In conclusion, even at this early stage, it is clear that this crisis is going to have a very negative impact on companies' employer brands. We can't predict the total effect of the crisis while we're still in the middle of it, but we do know what happened during the previous major recession following the financial crisis of 2007-2008.
what can we learn from this period?
First of all, the criteria for choosing a certain company change, albeit not in a revolutionary way. In times of recession, job security gains importance and wages become less important. The importance of a good work atmosphere however, remains unchanged.
The companies' attractiveness scores decline as well. In the 2008 Randstad Employer Branding Research for example, the winner in Belgium had an attractiveness score of 47%. A year later, after the crisis had hit, this had gone down to 43%. That was also the lowest winning score ever in the entire history of employer branding research. By 2010, there weren't too many signs of recovery yet. The tide only began to turn in 2011. So, it will take some time for companies to recover from the current setback.

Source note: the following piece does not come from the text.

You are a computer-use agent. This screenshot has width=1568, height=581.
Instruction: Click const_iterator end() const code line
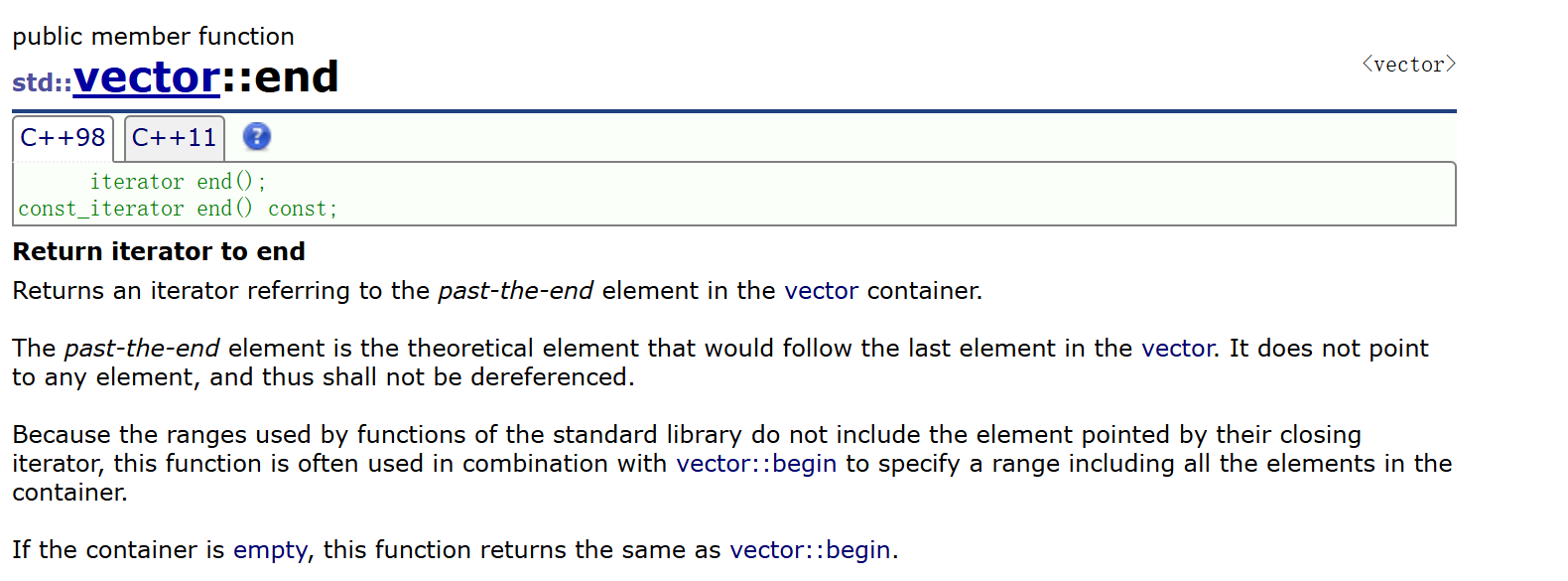[x=177, y=209]
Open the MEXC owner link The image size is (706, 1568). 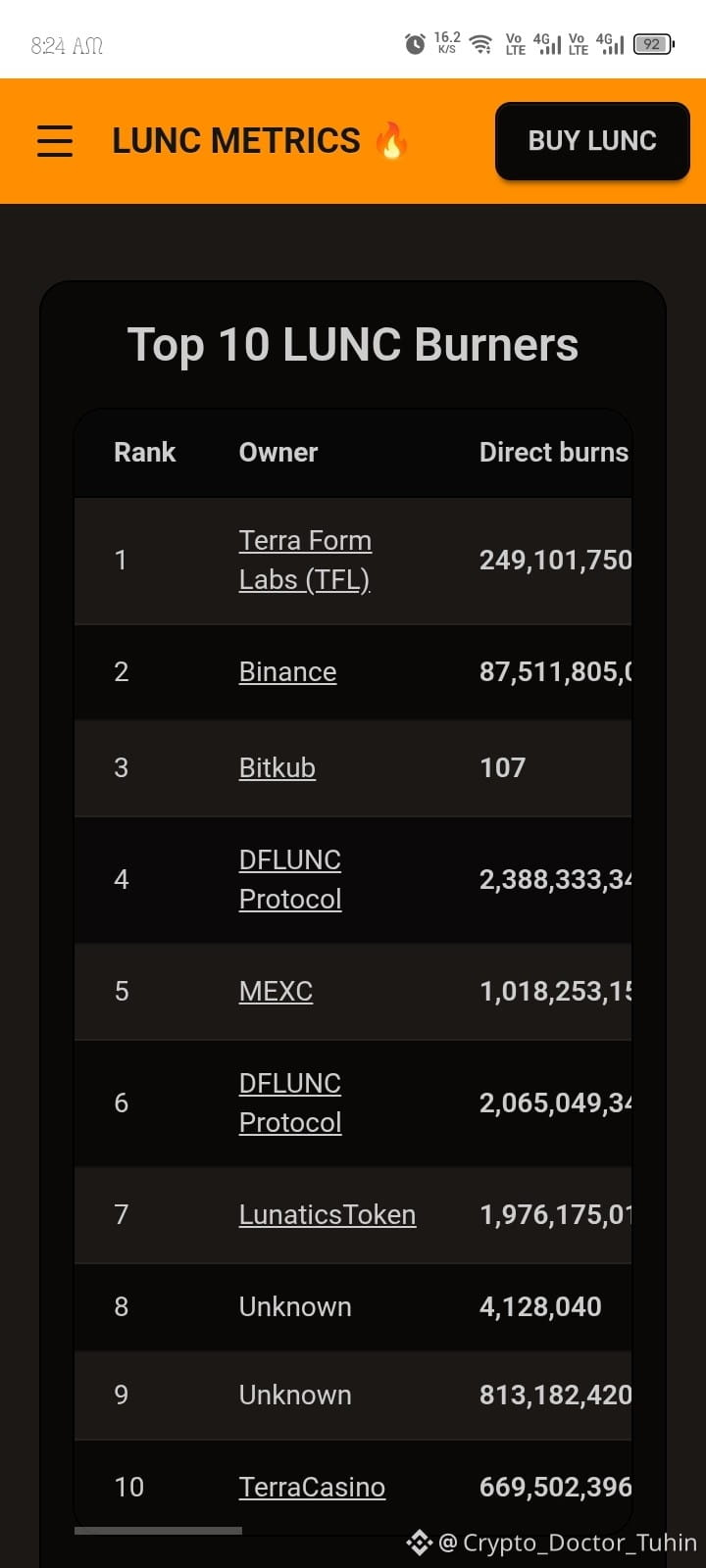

As expected, the downturn was also reflected in the scores for the various criteria. The fact that job security decreased, won't come as a surprise. But the decline was also visible in other criteria (work atmosphere, wage, work/life balance, job content, future opportunities, attention for environment and society). Incidentally, the scores for most criteria were lower in 2009 than in 2003, during the recovery of the dot-com crisis. This suggests that the depth of the recession plays a role, too. The deeper the recession, the greater the damage to companies' employer brands. All of this does not bode well for next year's employer brands.
In conclusion: there's no getting away from the fact that this crisis is going to have a huge impact on companies' employer brands. Considering the nature of the crisis, it's probably going to be even worse than during previous recessions. Our prediction is that the strongest brands will prove the most resilient; they'll be able to limit the damage. Companies that are going to ignore employer branding altogether now, and not give it any attention again until the economy and the labor market start to recover, will be the losers of tomorrow's labor market. We look forward to reconvening for the next study in 2021.